:: Description of the task ::
Exact wording is required: transcribe all the entries and leave the images out.

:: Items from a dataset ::
☆ ☆ ☆
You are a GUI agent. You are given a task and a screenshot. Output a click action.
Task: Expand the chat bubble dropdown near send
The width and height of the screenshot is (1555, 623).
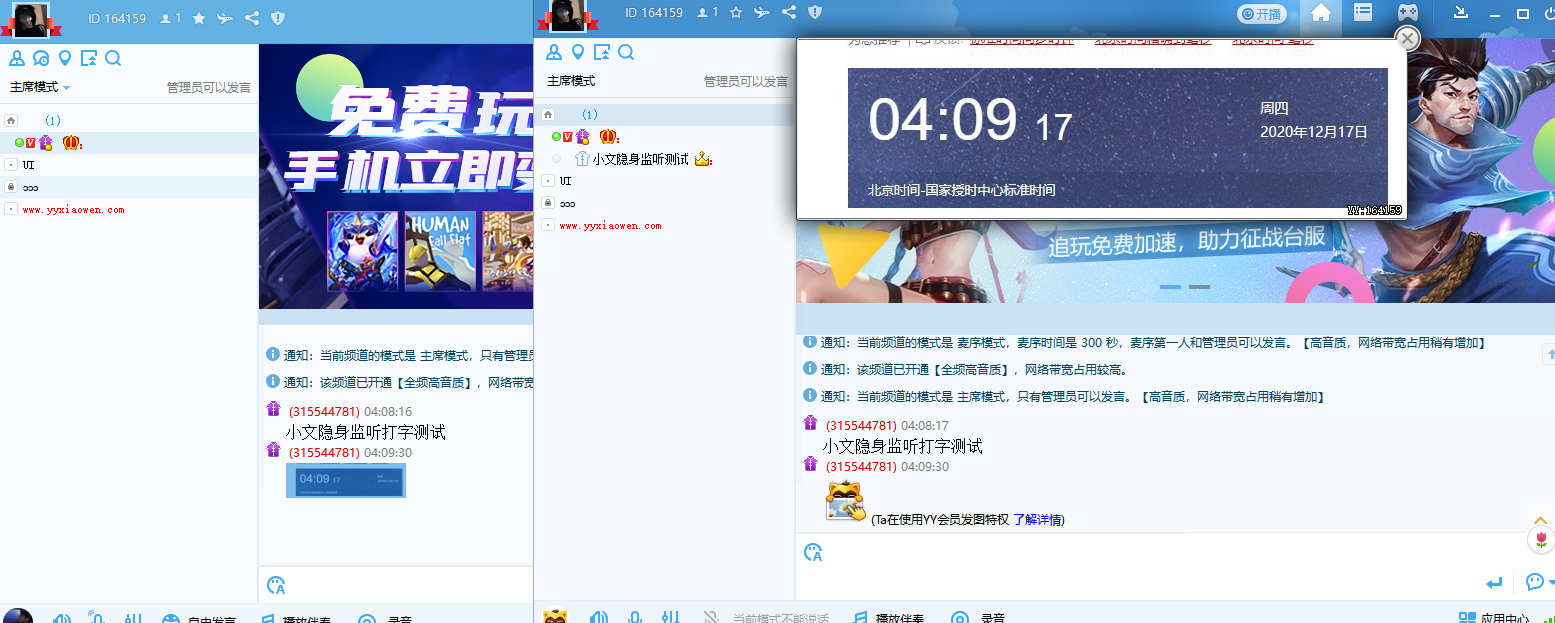[1550, 582]
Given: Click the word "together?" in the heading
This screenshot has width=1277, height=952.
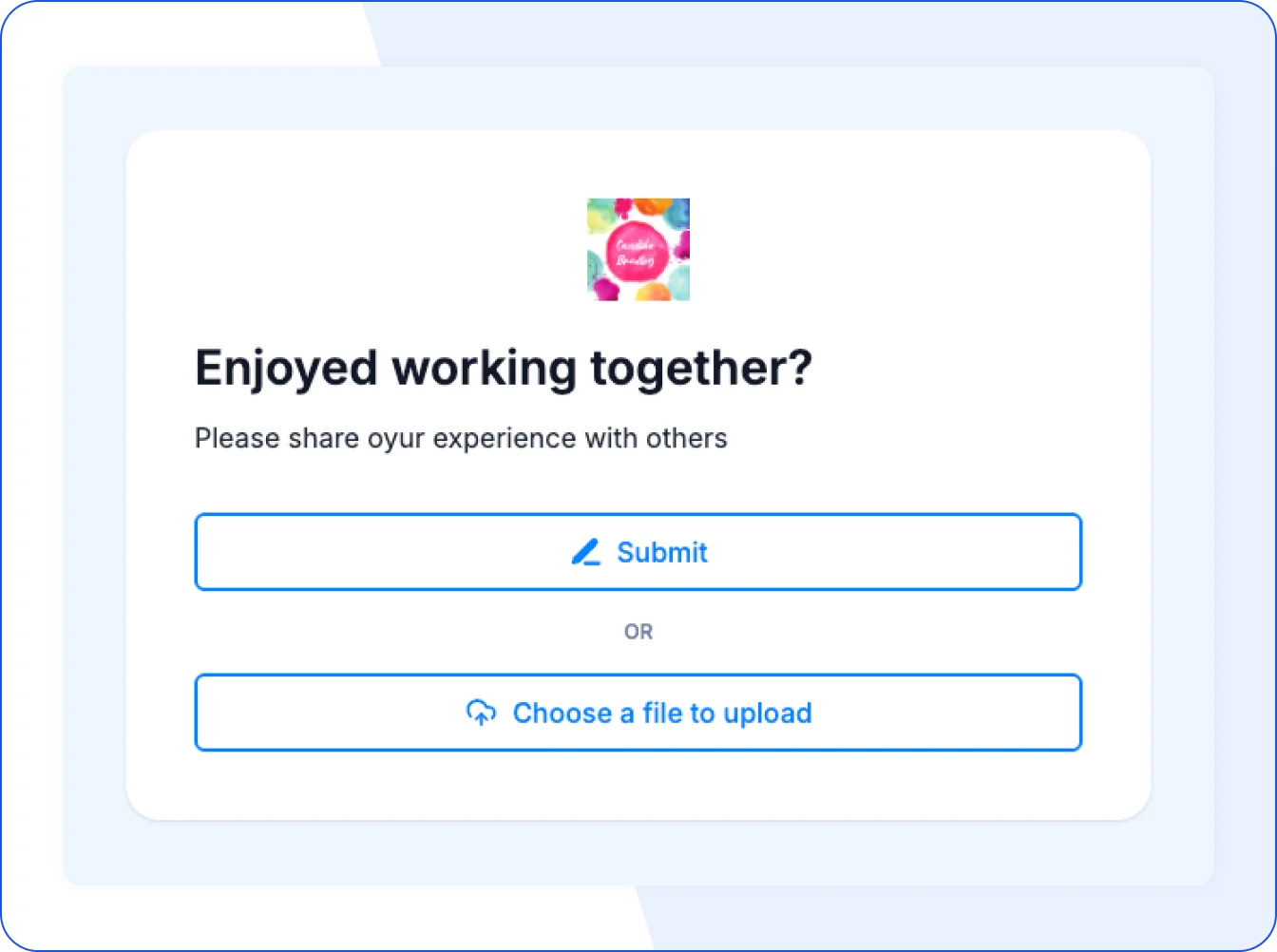Looking at the screenshot, I should [701, 370].
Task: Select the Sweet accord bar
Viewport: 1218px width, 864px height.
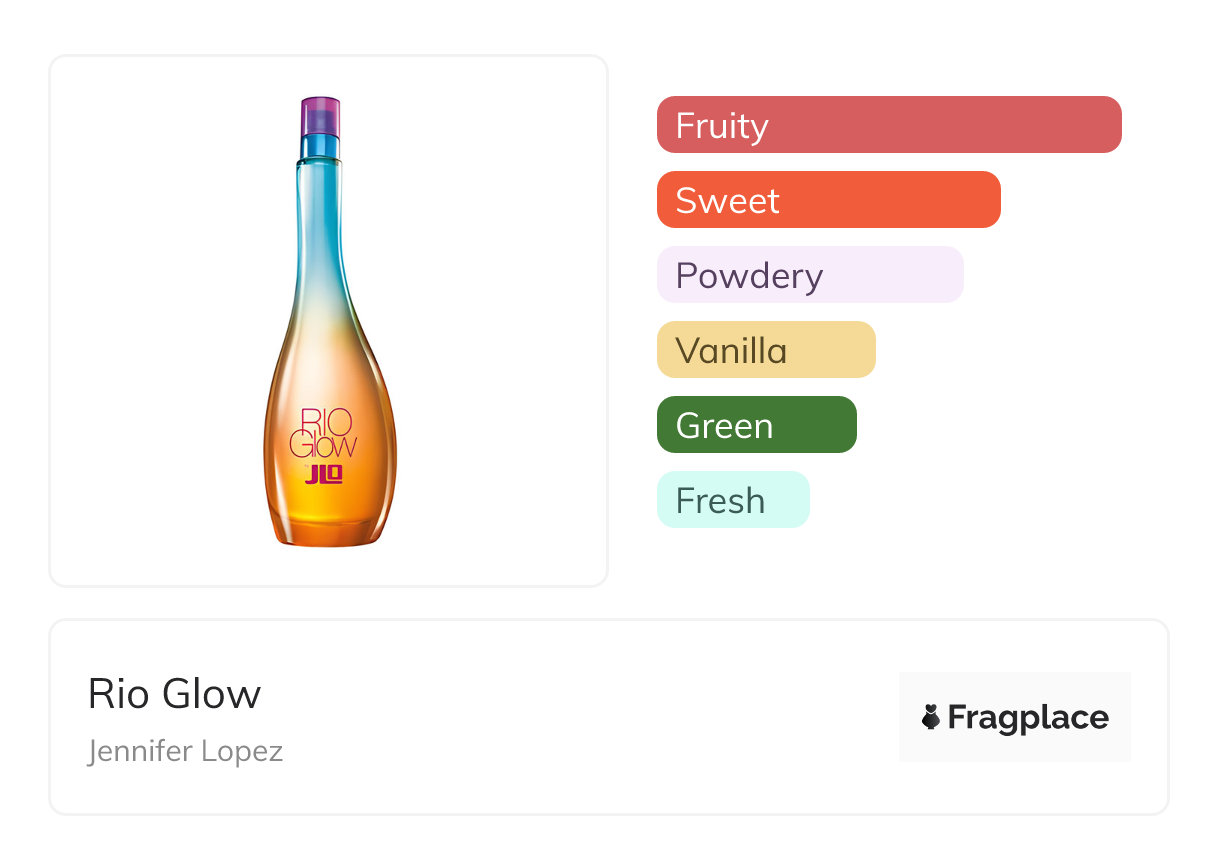Action: point(828,200)
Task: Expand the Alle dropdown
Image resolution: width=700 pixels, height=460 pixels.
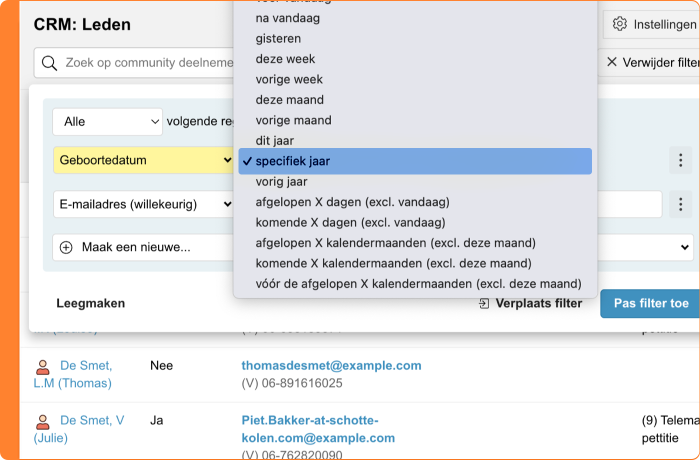Action: (107, 121)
☆ ☆ ☆
:: Task result ::
You are a GUI agent. You are given a task and a screenshot. Output a click action.
Task: Expand the chat bubble dropdown near send
The width and height of the screenshot is (1555, 623).
[1550, 582]
Given: Click the word "together?" in the heading
This screenshot has width=1277, height=952.
Looking at the screenshot, I should [701, 370].
Task: Select the Sweet accord bar
Viewport: 1218px width, 864px height.
Action: point(828,200)
Task: Expand the Alle dropdown
Image resolution: width=700 pixels, height=460 pixels.
Action: (107, 121)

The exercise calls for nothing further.